Dr. Breen's Practice eBook

This eBook from the Gutenberg Project consists of approximately 229 pages of information about Dr. Breen's Practice.

Dr. Breen's Practice eBook

This eBook from the Gutenberg Project consists of approximately 229 pages of information about Dr. Breen's Practice.

After they were gone, a queer, gaunt man came and glanced from the doorway at her.  He had one eye in unnatural fixity, and the other set at that abnormal slant which is said to qualify the owner for looking round a corner before he gets to it.  A droll twist of his mouth seemed partly physical, but:  there is no doubt that he had often a humorous intention.  It was Barlow, the man-of-all-work, who killed and plucked the poultry, peeled the potatoes and picked the peas, pulled the sweet-corn and the tomatoes, kindled the kitchen fire, harnessed the old splayfooted mare, —­safe for ladies and children, and intolerable for all others, which formed the entire stud of the Jocelyn House stables,—­dug the clams, rowed and sailed the boat, looked after the bath-houses, and came in contact with the guests at so many points that he was on easy terms with them all.  This ease tended to an intimacy which he was himself powerless to repress, and which, from time to time, required their intervention.  He now wore a simple costume of shirt and trousers, the latter terminated by a pair of broken shoes, and sustained by what he called a single gallows; his broad-brimmed straw hat scooped down upon his shoulders behind, and in front added to his congenital difficulty of getting people in focus.  “How do you do, this morning, Mrs. Maynard?” he said.

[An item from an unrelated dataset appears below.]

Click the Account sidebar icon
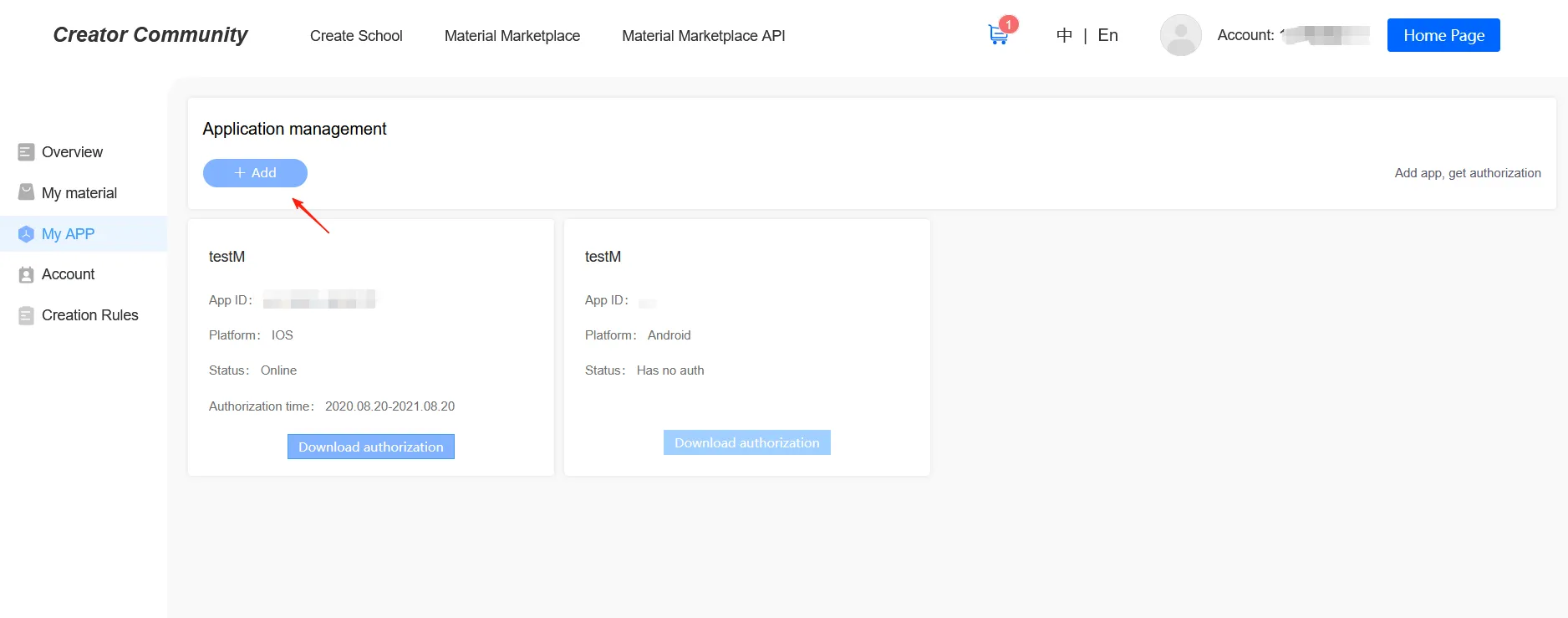The height and width of the screenshot is (618, 1568). (26, 274)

“Oh, I’m first-rate, Mr. Barlow.  What sort of day do you think it’s going to be for a sail?”

Barlow came out to the edge of the piazza, and looked at the sea and sky.  “First-rate.  Fog’s most burnt away now.  You don’t often see a fog at Jocelyn’s after ten o’clock in the mornin’.”

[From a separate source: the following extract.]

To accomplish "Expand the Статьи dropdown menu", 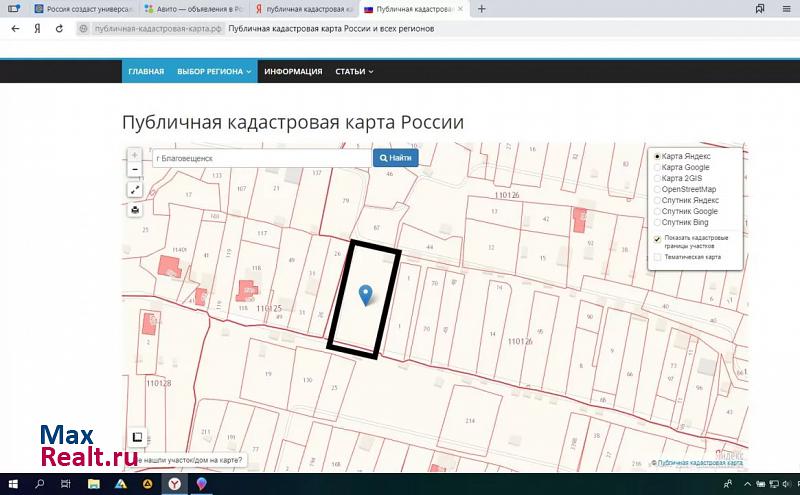I will [x=354, y=72].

He looked for approval to Mrs. Maynard, who said, “That’s so.  The air’s just splendid.  It ’s doing everything for me.”

“It’s these pine woods, back o’ here.  Every breath on ’em does ye good.  It’s the balsam in it.  D’ you ever try,” he asked, stretching his hand as far up the piazza-post as he could, and swinging into a conversational posture,—­“d’ you ever try whiskey—­good odd Bourbon whiskey—­with white-pine chips in it?”

Mrs. Maynard looked up with interest, but, shaking her head, coughed for no.

“Well, I should like to have you try that.”

“What does it do?” she gasped, when she could get her breath.

“Well, it’s soothin’ t’ the cough, and it builds ye up, every ways.  Why, my brother,” continued the factotum, “he died of consumption when I was a boy,—­reg’lar old New England consumption.  Don’t hardly ever hear of it any more, round here.  Well, I don’t suppose there’s been a case of reg’lar old New England consumption—­well, not the old New England kind —­since these woods growed up.  He used to take whiskey with white-pine chips in it; and I can remember hearin ’em say that it done him more good than all the doctor’s stuff.  He’d been out to Demarary, and everywheres, and he come home in the last stages, and took up with this whiskey with whitepine chips in it.  Well, it’s just like this, I presume it’s the balsam in the chips.  It don’t make any difference how you git the balsam into your system, so ’s ’t you git it there.  I should like to have you try whiskey with white-pine chips in it.”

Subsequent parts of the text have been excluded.